Second, we must examine the government’s paramount duty: to protect life. The police power of the state is rightly used to secure public safety. Yet here, the evidence presented to lawmakers demonstrates that the current law is detrimental to public safety. It keeps vulnerable road users in harm’s way. The testimonies of Jessica Begnal, Cheryl Guanzon, and David Sampson are not mere anecdotes; they are data points in a horrifying trend. Josh Barber is not a statistic; he is a casualty of a policy failure. For the legislature to hear this evidence and fail to act is a dereliction of its most basic fiduciary duty to its constituents. It is a choice to preserve the status quo of legal code over the lives of citizens. This is a profound moral and governance failure.

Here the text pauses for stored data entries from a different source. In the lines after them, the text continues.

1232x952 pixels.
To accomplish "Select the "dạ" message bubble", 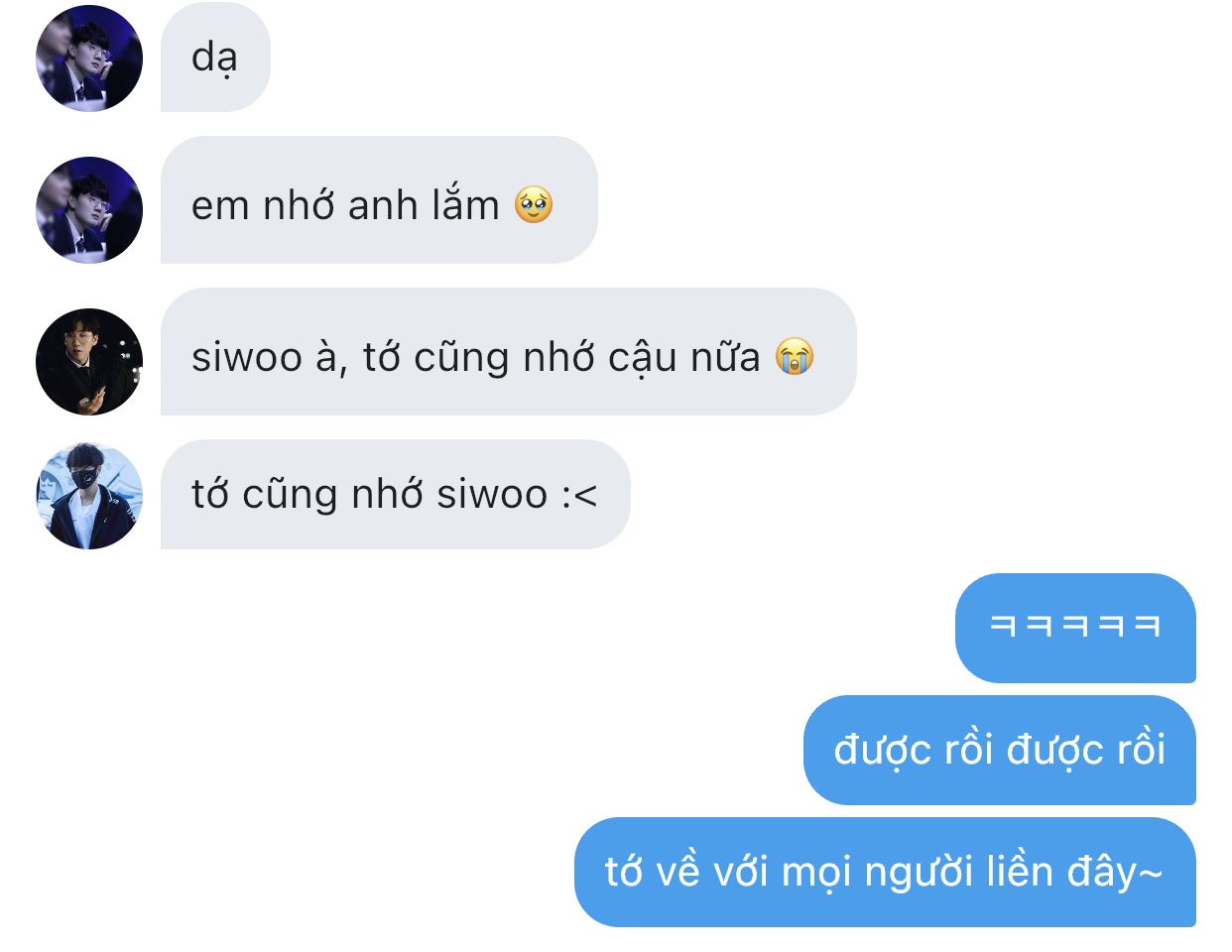I will pyautogui.click(x=215, y=58).
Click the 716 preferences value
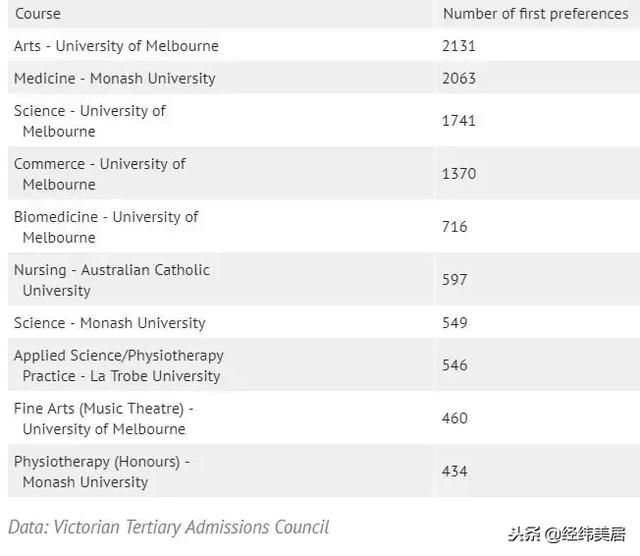The image size is (640, 556). point(455,227)
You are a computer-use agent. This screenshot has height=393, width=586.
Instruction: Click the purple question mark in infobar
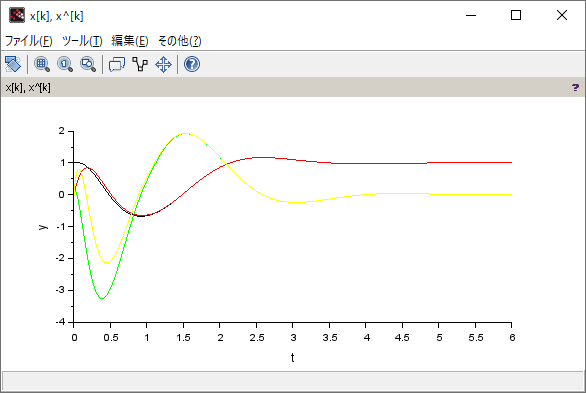pyautogui.click(x=575, y=87)
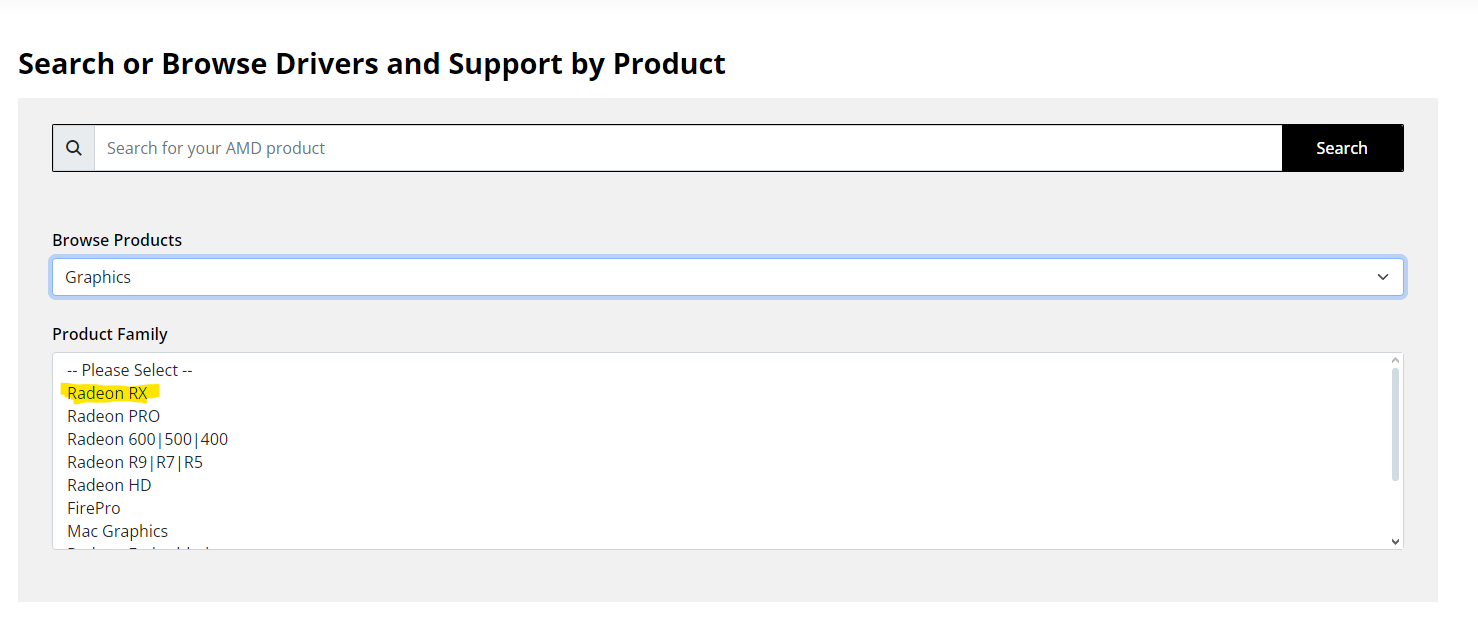Open the Browse Products dropdown showing Graphics
This screenshot has width=1478, height=643.
(x=727, y=277)
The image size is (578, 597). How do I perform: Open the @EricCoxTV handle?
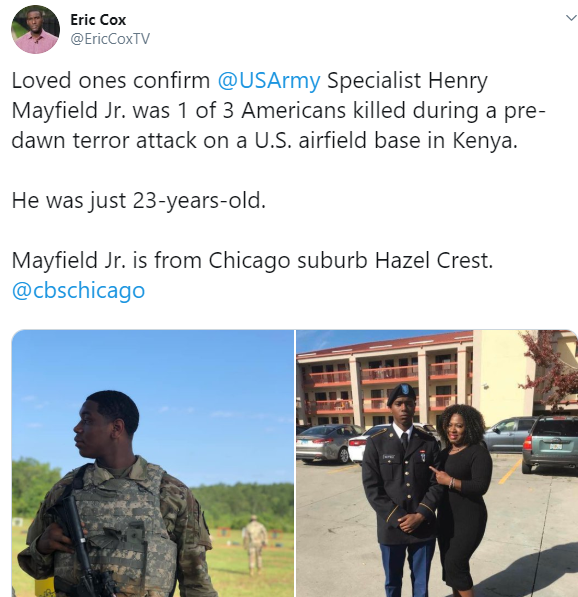pyautogui.click(x=110, y=39)
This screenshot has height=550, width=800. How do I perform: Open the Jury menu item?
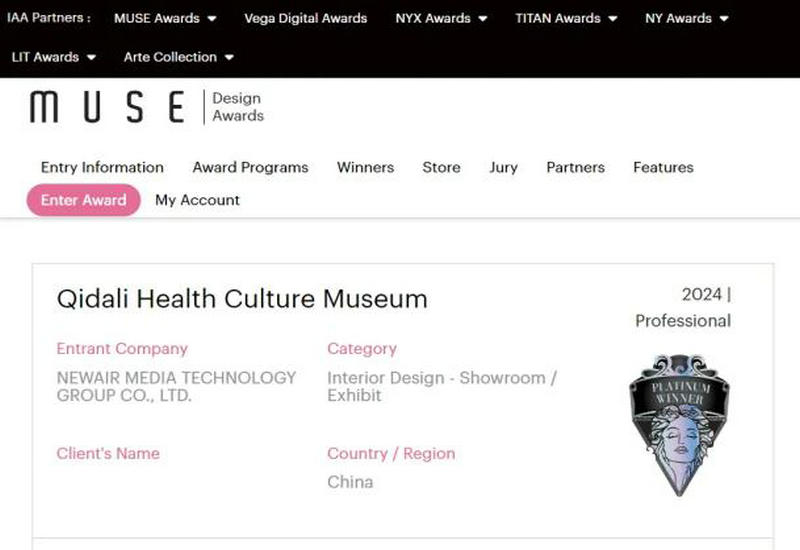[x=503, y=167]
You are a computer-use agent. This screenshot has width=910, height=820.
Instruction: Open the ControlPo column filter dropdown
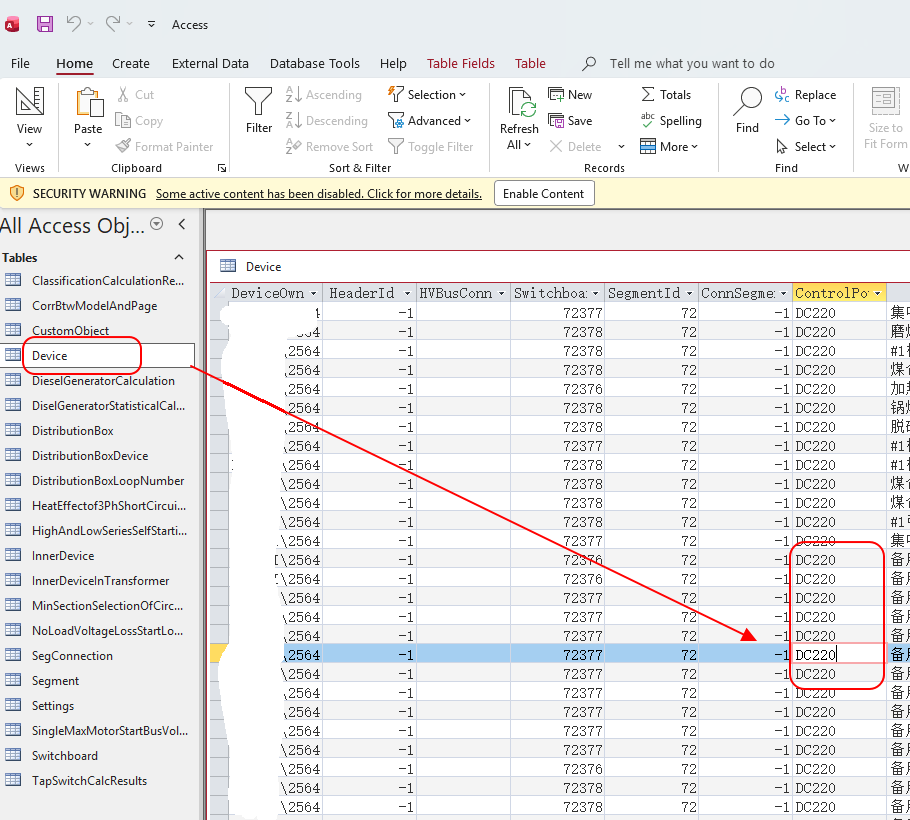coord(878,294)
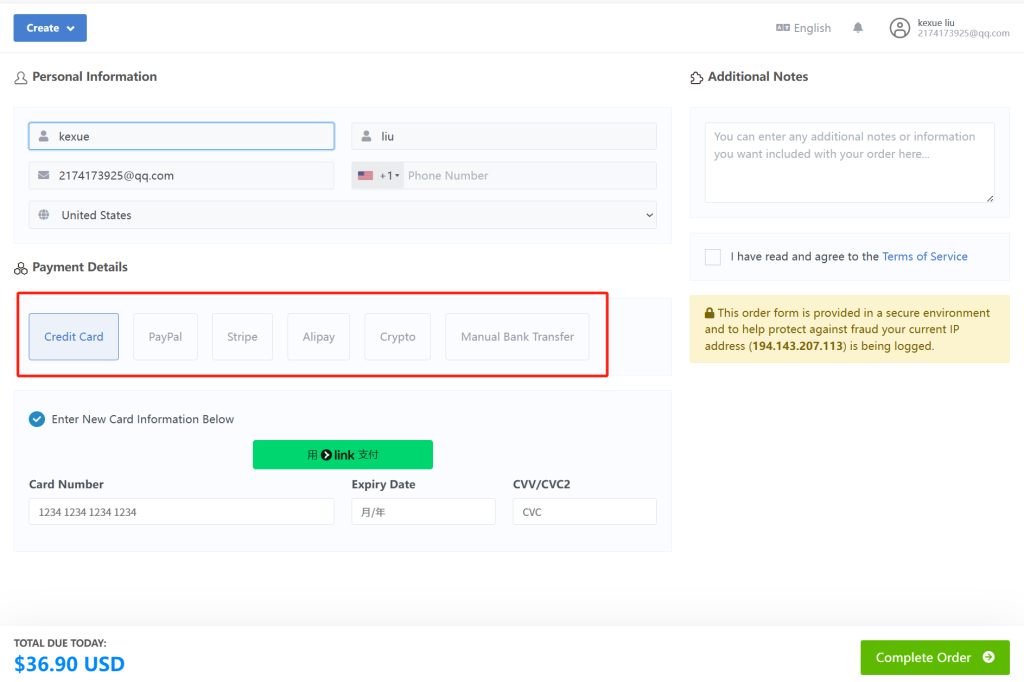
Task: Select Enter New Card Information radio option
Action: [37, 419]
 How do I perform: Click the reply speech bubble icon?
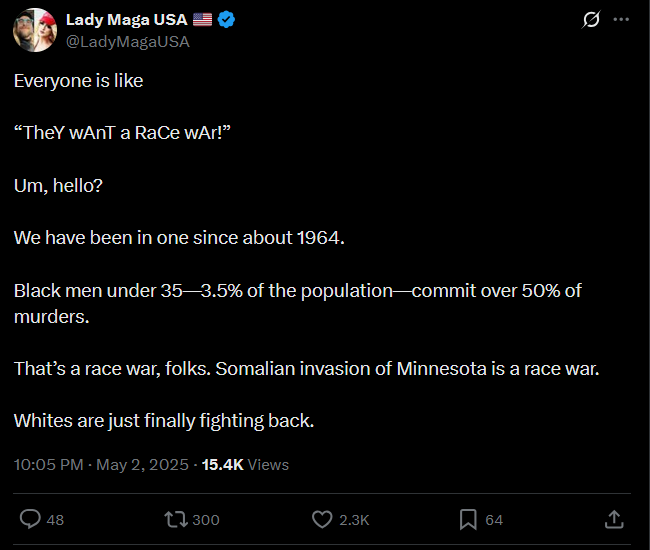click(30, 519)
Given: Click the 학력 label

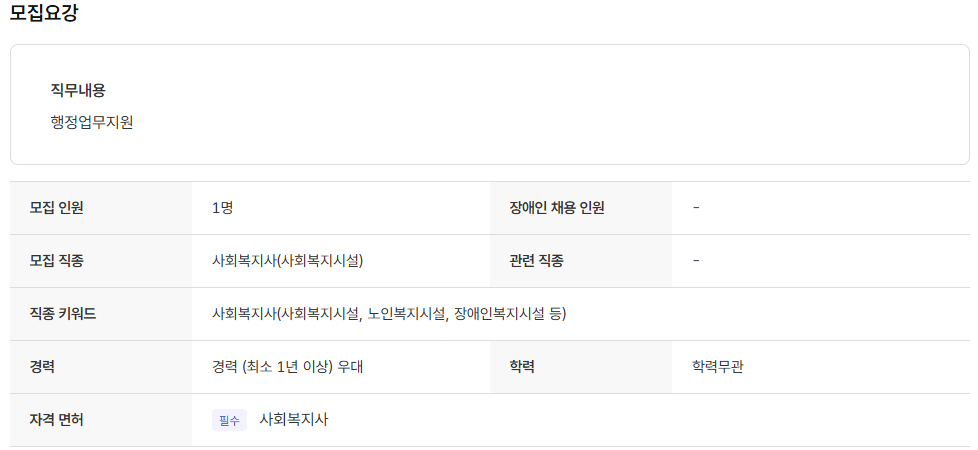Looking at the screenshot, I should point(522,367).
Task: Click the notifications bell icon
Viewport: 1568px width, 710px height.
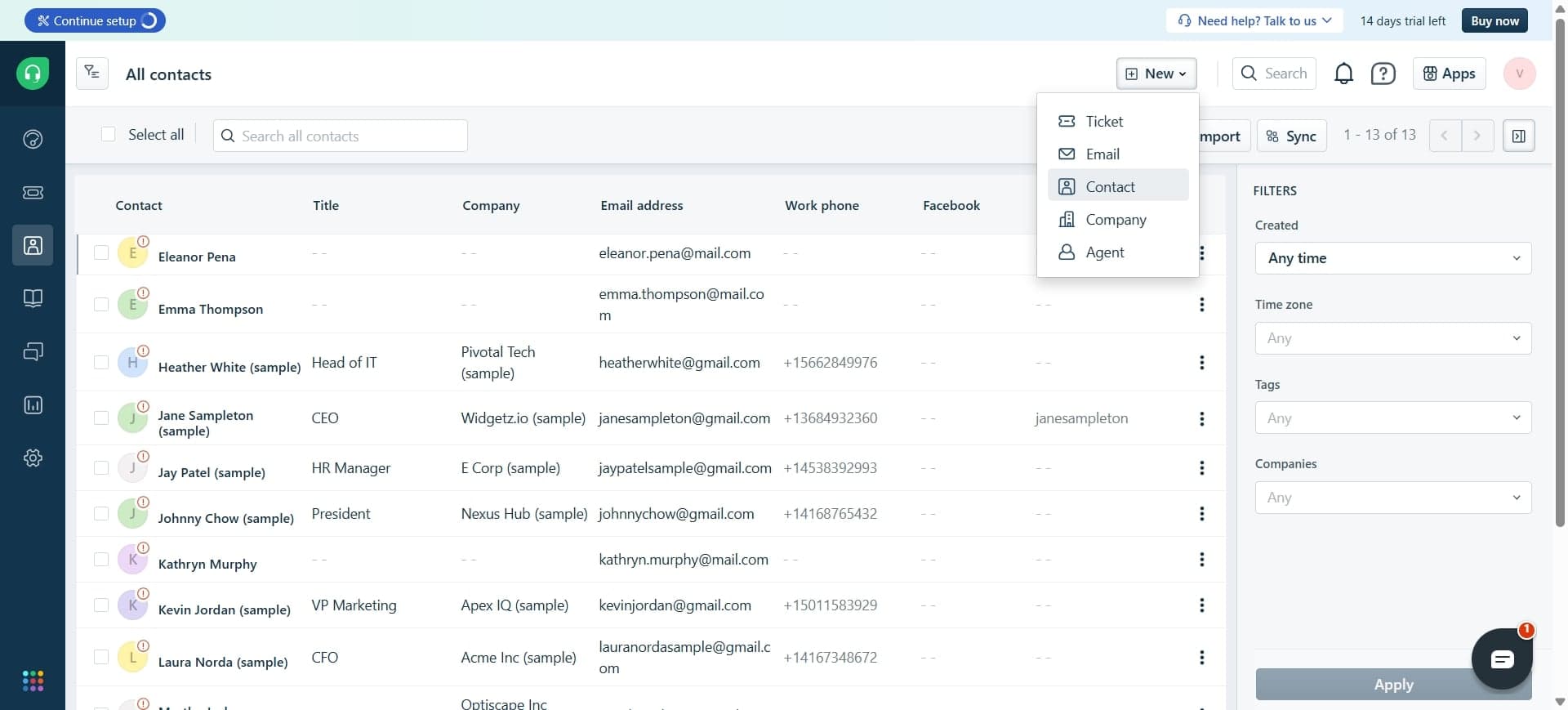Action: pyautogui.click(x=1343, y=74)
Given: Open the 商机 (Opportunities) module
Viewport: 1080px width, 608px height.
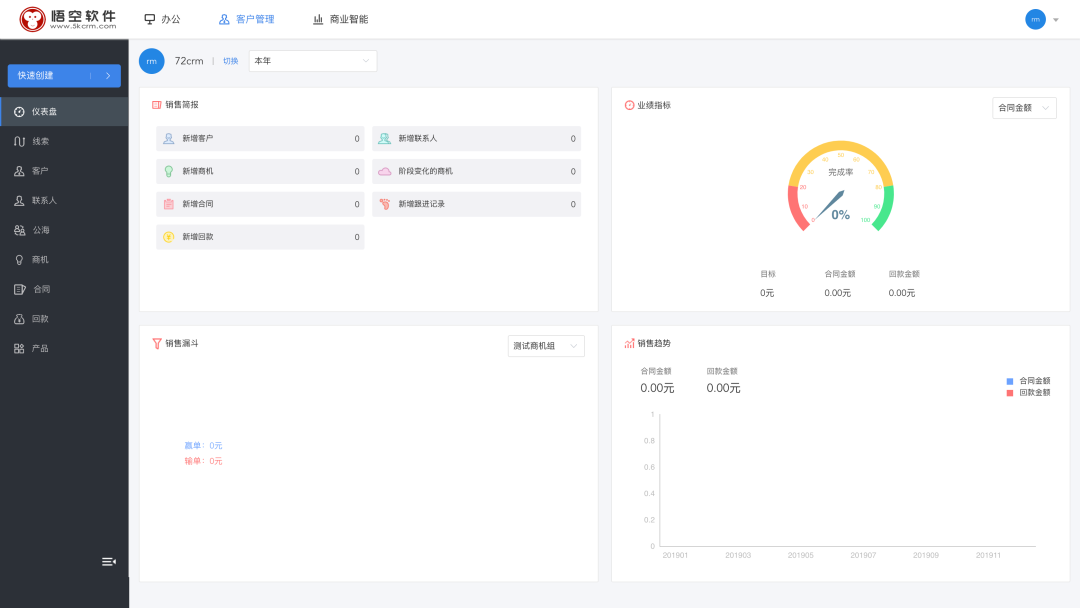Looking at the screenshot, I should point(40,259).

Dispelling Myths and Embracing Pragmatic Freedom

Opposition to lane filtering often stems from a visceral reaction from drivers who perceive it as “cutting in line” or reckless behavior. This is a fundamental misunderstanding, one that the advocates expertly clarified. Lane filtering is not about gaining an unfair advantage; it is about risk management. As Brandon Venturo stated, it’s “about giving motorcyclists options that keep them safer.” It reduces overall traffic congestion by utilizing unused space and gets smaller vehicles out of the way of larger ones. The safety benefit is mutual—it prevents the multi-vehicle chain-reaction collisions described in Barber’s crash, where the Jeep also hit the car in front of him.

Miguel Williams’s point is critical: “When done correctly this is not reckless riding.” The goal of legislation is to define “correctly”—setting clear speed limits (e.g., 10-15 mph over adjacent traffic, or a cap of 25 mph) and restricting it to stopped or very slow traffic conditions. This is a legislative drafting challenge, not an insurmountable barrier. States with more robust traditions of individual liberty and pragmatic problem-solving, like Arizona and Utah, have already crafted this balance. Nevada, a state whose identity is intertwined with frontier independence, is lagging behind.

The emotional core of this issue cannot be ignored. David Sampson’s habit of flashing a peace sign to cars that stop safely behind him is a poignant symbol. It is a gesture of gratitude from a person who knows his life is in the hands of strangers, and a silent plea for the law to allow him a sliver of control over his own survival. That a man feels he must thank others for not killing him while he is obeying the law should shake us to our core. The law should empower individuals to protect themselves, not render them passive supplicants.

A Call for Courageous Action

The Nevada State Legislature now faces a clear choice. It can cling to an outdated, emotionally-driven prohibition that has demonstrably cost lives. Or, it can embrace data, compassion, and principle by sponsoring and passing a lane filtering bill. This is not a partisan issue; it is a human one. It is about aligning the force of law with the imperative of safety and the right to self-preservation.

To the lawmakers of Nevada: You have heard directly from the people your laws affect. You have seen the photo of a motorcycle disappearing into the background. You have heard the name Josh Barber. The ghosts of those already lost to this policy error bear witness to your forthcoming decisions. Do not hide behind procedural delays or unfounded fears. Draft a precise, safety-focused bill. Legalize lane filtering. In doing so, you will not be granting a special favor. You will be correcting a historic injustice, affirming the liberty of Nevadans, and fulfilling your most sacred duty—to protect the lives of those you serve. The freedom to ride should not carry a death sentence. It is time for the law to catch up with common sense and human decency.